- _DIRECTION_
Format the lines below as a Markdown table with two columns, Row and Line, numbering each line and skipping any blank ones. Leave the pictures out.

- _TASK INPUT_
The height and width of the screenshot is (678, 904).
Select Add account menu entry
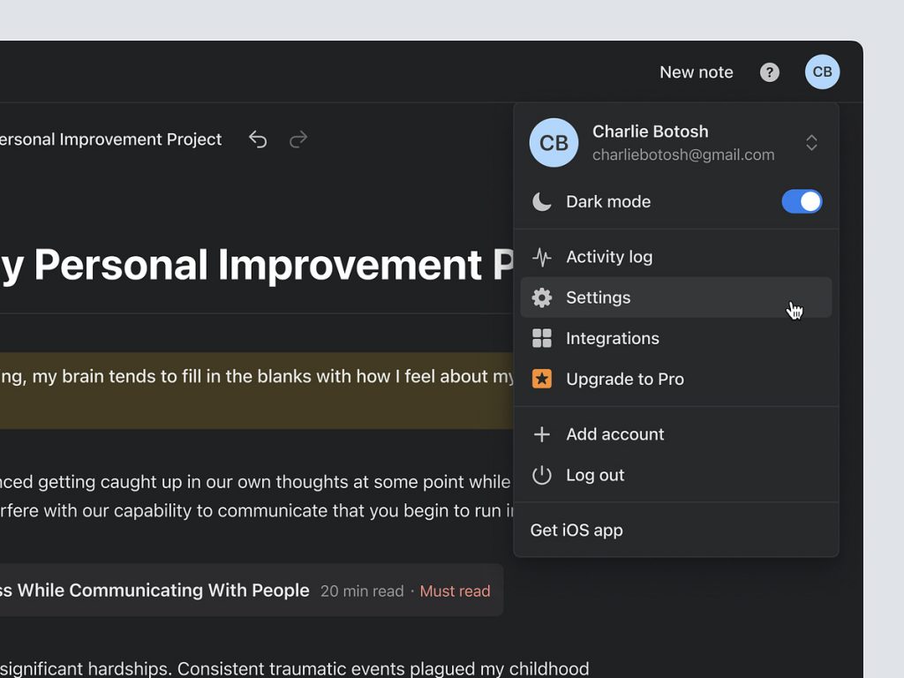615,434
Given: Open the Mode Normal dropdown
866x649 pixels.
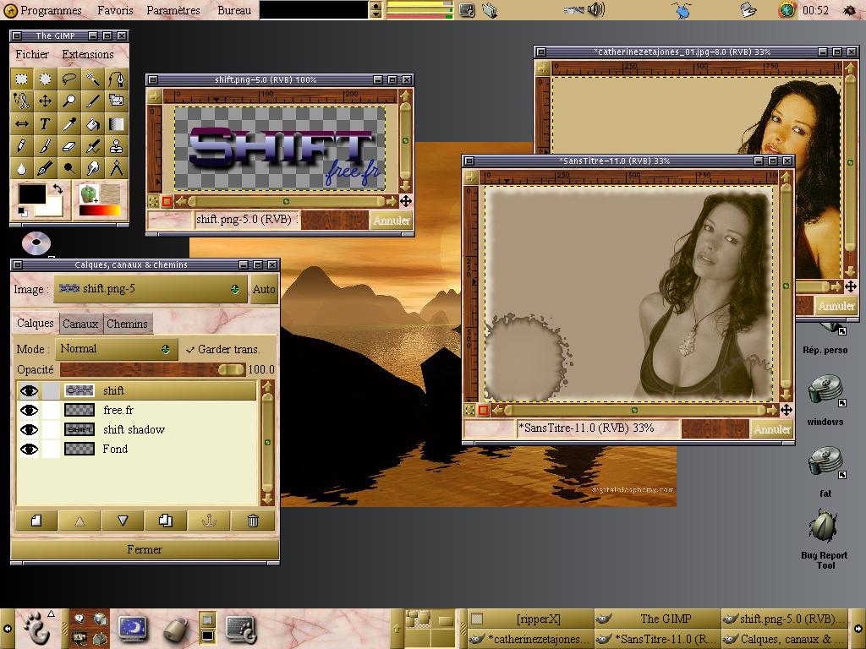Looking at the screenshot, I should (116, 349).
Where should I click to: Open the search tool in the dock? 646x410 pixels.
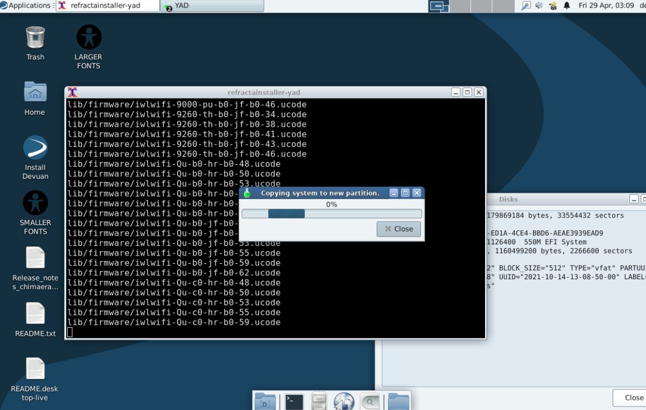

- _OUTPUT OF THE TASK_
| Row | Line |
|---|---|
| 1 | The height and width of the screenshot is (678, 904). |
| 2 | Select Add account menu entry |
| 3 | 615,434 |
| 4 | Given: Open the Mode Normal dropdown |
| 5 | 866x649 pixels. |
| 6 | Looking at the screenshot, I should (116, 349). |
| 7 | Where should I click to: Open the search tool in the dock? 646x410 pixels. |